C’est du moins à partir de cette hypothèse et pour en faire le bilan que le Cercle Maurice Cohen, club de réflexion dédié aux IRP, a lancé cette consultation inédite. Résultat : 811 réponses sont recueillies en moins de trois mois, représentant environ 2,6 millions de salariés issus de PME, d’ETI, de grandes entreprises (CAC 40). Les grandes entreprises étant au nombre de 504.
« On ne s’attendait pas à recevoir autant de réponses, reconnaît, réjoui, Laurent Milet, rédacteur en chef de la RPDS et Président du Cercle Maurice Cohen. Cela donne toute leur légitimité aux résultats de l’enquête ». Des résultats souvent révélateurs des jeux de rapports de force, parfois d’un manque de dialogue, ou même d’une totale méconnaissance.
Les résultats parlants
Ainsi, à peine plus de 91 % des élus ont entendu parler de la BDES, ce qui en laisse près de 10% hors champs au sujet d’un document d’information primordial sur le registre de la consultation. D’ailleurs, quand on leur demande si la BDES a été mise en place dans leur entreprise, plus de 10 % n’en savent rien.
Heureusement, plus de 81 % des élus savent qu’elle a bien été mise en place. Reste que dans près de 60 % des cas, c’est l'employeur qui a fixé les modalités d’accès à la BDES et seulement 18,4 % par voie d’accord collectif. L’accès à ces données apparaît compliqué dans près de 60 % des cas puisque la BDES suppose une recherche de données dans des documents en PDF, auxquels elle renvoie.

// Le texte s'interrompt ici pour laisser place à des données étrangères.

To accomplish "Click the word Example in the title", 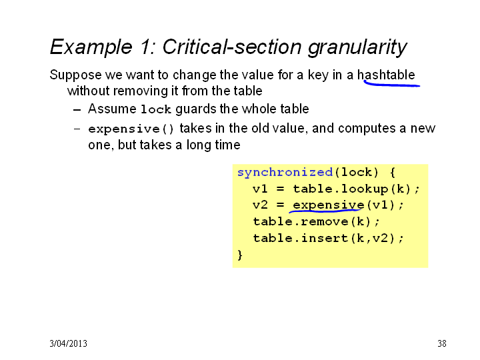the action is (x=91, y=48).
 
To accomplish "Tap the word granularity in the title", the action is (x=357, y=48).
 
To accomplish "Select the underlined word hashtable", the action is (x=386, y=75).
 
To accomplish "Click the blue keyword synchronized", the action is (x=285, y=173).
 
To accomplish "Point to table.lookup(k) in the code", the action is (x=352, y=189).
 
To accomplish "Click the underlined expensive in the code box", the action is (x=329, y=205).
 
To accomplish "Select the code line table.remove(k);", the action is (x=316, y=221).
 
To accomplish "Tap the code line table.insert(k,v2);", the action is (x=328, y=238).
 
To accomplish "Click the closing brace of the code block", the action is (x=240, y=255).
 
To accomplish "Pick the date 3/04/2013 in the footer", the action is (x=68, y=343).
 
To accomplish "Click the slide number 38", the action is (x=442, y=343).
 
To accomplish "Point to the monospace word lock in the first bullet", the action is (x=155, y=109).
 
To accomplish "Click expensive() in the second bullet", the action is (x=131, y=129).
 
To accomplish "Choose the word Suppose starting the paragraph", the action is (x=75, y=75).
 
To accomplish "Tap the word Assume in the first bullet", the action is (x=112, y=109).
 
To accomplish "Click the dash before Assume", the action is (x=77, y=110).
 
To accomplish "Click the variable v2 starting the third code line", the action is (x=260, y=205).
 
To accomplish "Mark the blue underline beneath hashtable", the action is (x=392, y=84).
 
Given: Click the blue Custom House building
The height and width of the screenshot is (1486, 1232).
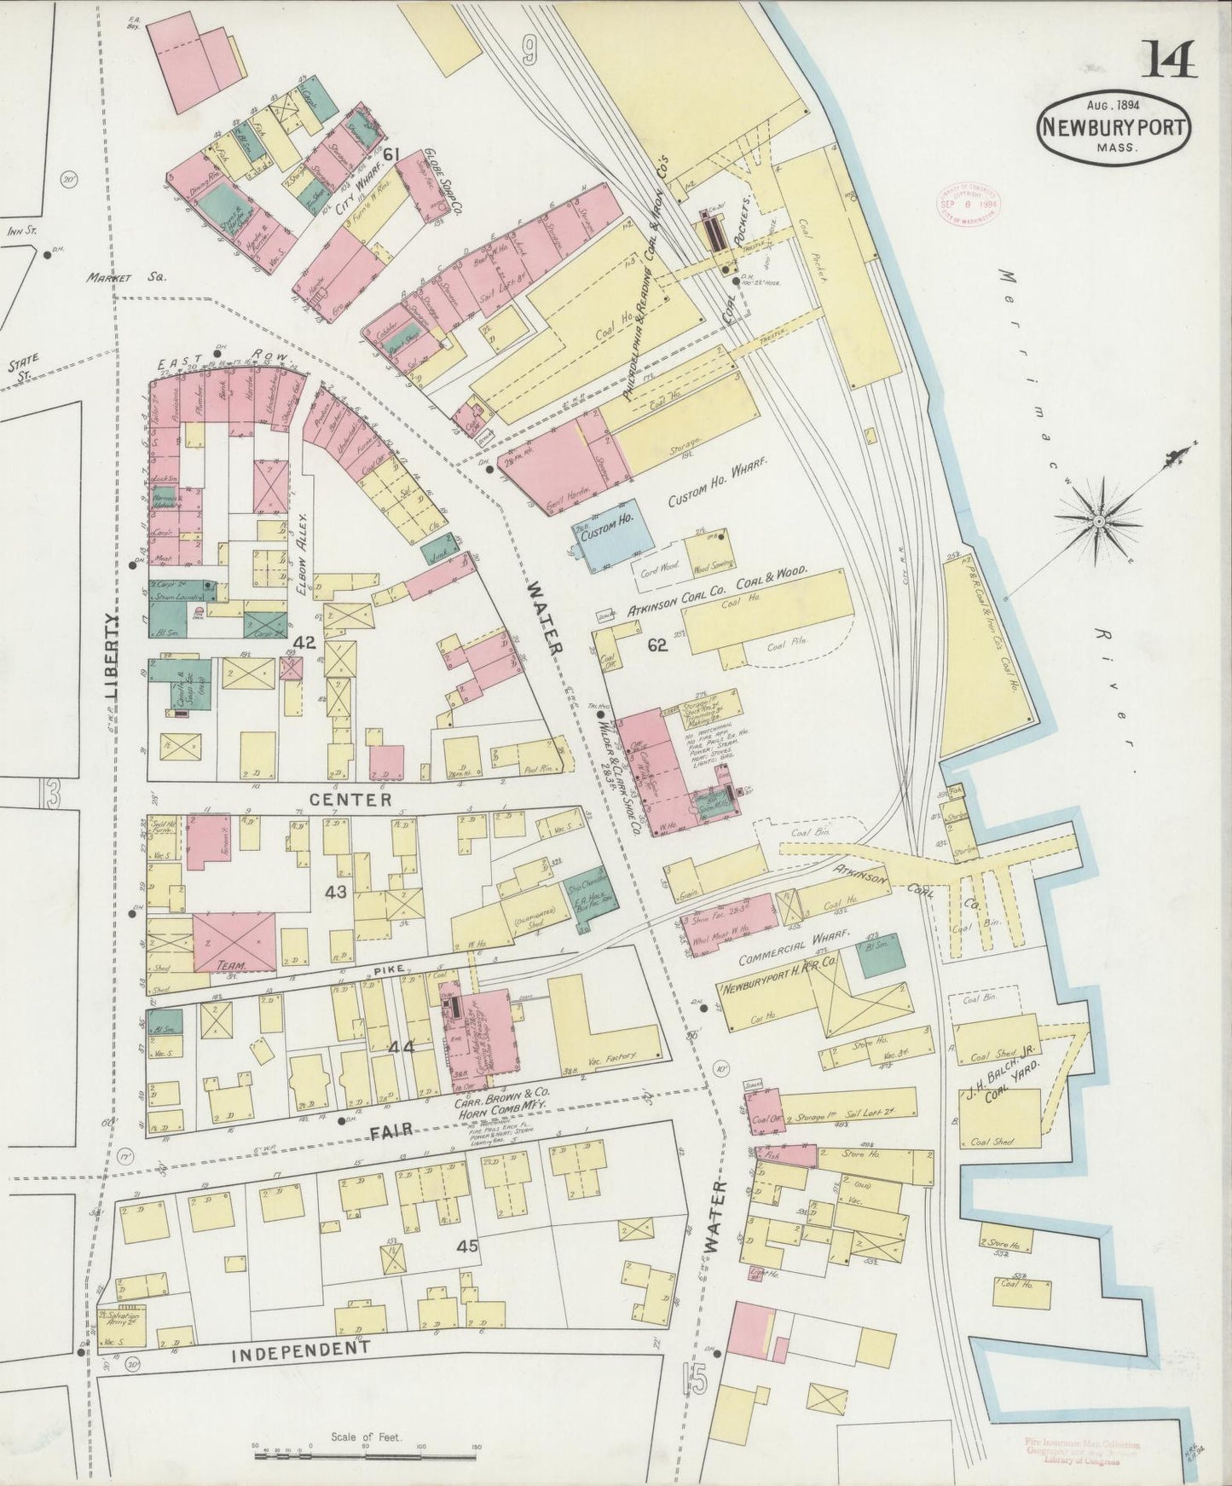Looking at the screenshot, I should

Elle n’est constituée de données directement exploitables (type tableau Excel) que dans 29 % des cas. Christophe Baumgarten, avocat au JDS et vice-président du cercle Maurice-Cohen, analyse les résultats de l’enquête.
Les risques de la BDES
Parmi les élus venus assister à la présentation des résultats de l'enquête, certains pointent des dérives telles qu'une BDES non actualisée ou pas accessible en permanence (en format papier dans bureau du DRH, sur l'intranet de l'entreprise donc uniquement accessible aux heures d'ouverture de l'entreprise). D'autres évoquent les difficultés qu'ils rencontrent à l'heure d'en exploiter les données. Outre le fait que celles-ci soient insuffisantes, leur mise en forme selon une « base de données » est loin d'être équivalente à une base documentaire.
La confidentialité invoquée par les directions d'entreprise pour s'opposer à tout ou une partie des données constitue également un obstacle auquel se heurtent les élus. Et la loi sur le secret des affaires est venue abonder dans le sens des entreprises… Christophe Baumgarten évoque cette possibilité et le discours tenu par des directions qui ne souhaitent pas abonder correctement à la BDES.

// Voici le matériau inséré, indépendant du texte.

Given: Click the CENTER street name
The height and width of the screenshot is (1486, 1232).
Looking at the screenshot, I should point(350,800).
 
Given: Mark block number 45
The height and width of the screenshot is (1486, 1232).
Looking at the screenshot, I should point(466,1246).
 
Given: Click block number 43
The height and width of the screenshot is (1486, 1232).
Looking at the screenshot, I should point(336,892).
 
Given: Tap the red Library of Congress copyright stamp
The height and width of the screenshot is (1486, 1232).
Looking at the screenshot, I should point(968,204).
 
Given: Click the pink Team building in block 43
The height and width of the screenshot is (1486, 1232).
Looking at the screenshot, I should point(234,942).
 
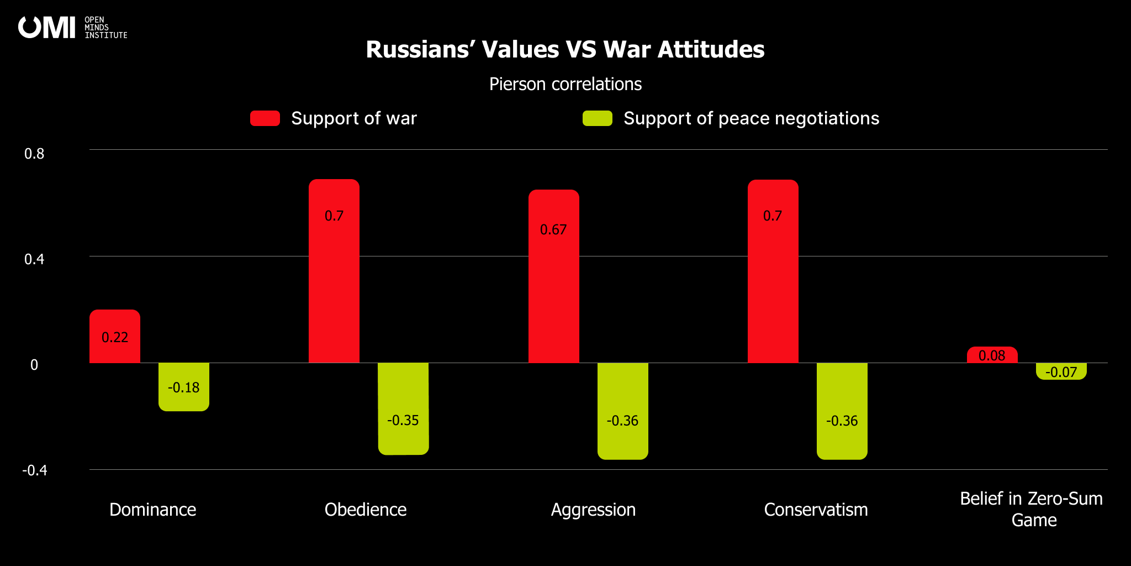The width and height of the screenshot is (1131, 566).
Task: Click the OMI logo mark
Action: click(x=46, y=27)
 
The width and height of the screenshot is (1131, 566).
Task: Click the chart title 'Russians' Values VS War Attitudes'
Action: click(x=565, y=50)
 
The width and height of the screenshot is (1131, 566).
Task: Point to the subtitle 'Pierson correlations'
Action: click(x=565, y=84)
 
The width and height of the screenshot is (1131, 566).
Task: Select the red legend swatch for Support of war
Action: click(x=265, y=118)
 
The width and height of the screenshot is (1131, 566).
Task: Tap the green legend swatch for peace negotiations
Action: click(x=598, y=118)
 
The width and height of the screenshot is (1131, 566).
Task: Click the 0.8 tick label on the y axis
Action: click(x=34, y=154)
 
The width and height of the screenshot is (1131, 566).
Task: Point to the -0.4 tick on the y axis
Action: click(x=34, y=470)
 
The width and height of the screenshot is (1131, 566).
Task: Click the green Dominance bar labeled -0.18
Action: click(x=184, y=387)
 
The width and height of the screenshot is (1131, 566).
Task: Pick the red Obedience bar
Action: click(x=334, y=271)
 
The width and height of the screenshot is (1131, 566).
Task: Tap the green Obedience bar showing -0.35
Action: click(x=403, y=409)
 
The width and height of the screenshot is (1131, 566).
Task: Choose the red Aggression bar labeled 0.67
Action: click(x=554, y=276)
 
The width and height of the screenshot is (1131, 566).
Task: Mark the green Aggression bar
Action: click(x=623, y=411)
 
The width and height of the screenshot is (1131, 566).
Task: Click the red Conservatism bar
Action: click(x=773, y=271)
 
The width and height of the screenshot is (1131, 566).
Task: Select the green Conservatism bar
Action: click(x=842, y=411)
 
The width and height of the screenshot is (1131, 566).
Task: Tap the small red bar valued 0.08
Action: click(x=992, y=355)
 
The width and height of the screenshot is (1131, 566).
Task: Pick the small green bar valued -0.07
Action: click(x=1061, y=371)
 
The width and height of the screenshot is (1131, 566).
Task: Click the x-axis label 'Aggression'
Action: click(x=593, y=509)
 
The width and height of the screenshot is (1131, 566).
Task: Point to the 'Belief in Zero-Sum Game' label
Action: click(x=1032, y=509)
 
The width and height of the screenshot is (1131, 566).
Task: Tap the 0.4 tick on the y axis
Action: click(x=34, y=259)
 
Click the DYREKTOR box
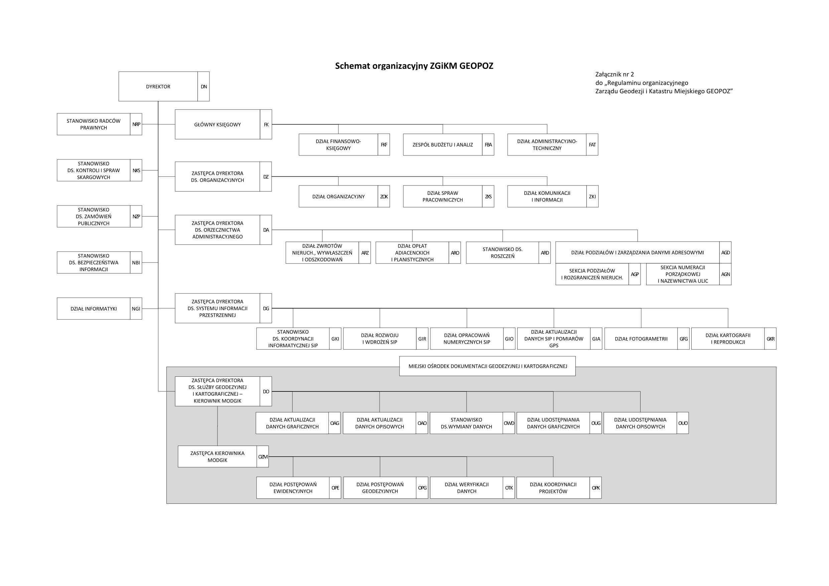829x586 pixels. click(158, 87)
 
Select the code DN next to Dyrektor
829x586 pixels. click(203, 87)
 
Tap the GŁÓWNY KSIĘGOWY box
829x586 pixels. click(218, 125)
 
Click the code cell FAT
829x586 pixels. click(592, 145)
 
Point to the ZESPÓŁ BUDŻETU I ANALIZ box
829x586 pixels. click(443, 145)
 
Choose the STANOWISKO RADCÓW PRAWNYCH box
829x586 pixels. click(94, 124)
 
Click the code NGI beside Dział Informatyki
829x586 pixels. click(136, 309)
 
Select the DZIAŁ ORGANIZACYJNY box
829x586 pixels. click(338, 197)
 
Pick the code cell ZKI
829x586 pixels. click(592, 197)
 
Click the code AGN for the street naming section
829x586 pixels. click(725, 274)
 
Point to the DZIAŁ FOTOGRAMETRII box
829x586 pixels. click(641, 339)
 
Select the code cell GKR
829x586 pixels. click(771, 339)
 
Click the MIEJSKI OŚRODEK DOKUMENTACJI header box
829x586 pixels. click(488, 366)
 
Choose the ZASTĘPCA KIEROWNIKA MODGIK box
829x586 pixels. click(218, 457)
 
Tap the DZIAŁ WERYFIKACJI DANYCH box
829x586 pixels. click(466, 488)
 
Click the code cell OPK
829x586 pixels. click(596, 488)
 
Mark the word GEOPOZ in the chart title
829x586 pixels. click(476, 66)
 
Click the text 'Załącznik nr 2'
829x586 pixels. click(614, 75)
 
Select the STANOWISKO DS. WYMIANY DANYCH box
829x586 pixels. click(466, 424)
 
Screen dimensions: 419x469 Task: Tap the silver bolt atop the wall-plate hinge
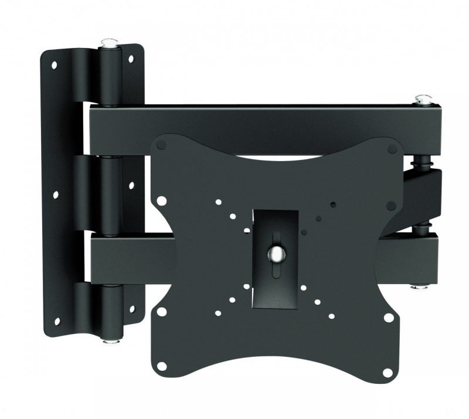(108, 43)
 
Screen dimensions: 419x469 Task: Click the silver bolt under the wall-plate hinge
(108, 339)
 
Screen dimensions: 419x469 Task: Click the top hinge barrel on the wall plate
(108, 76)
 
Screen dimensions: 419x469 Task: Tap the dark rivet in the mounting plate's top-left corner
(162, 144)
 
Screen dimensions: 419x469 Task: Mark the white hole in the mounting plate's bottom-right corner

Enfin, chacun a en ligne de mire les risques accrus par la possibilité de déroger par la négociation avec possibilité d'écarter certaines informations de la BDES. Pis, à l'occasion de la mise en place du CSE, il est également tentant de marchander certaines dispositions inhérentes à son contenu ou d'allonger les délais entre les consultations régulières.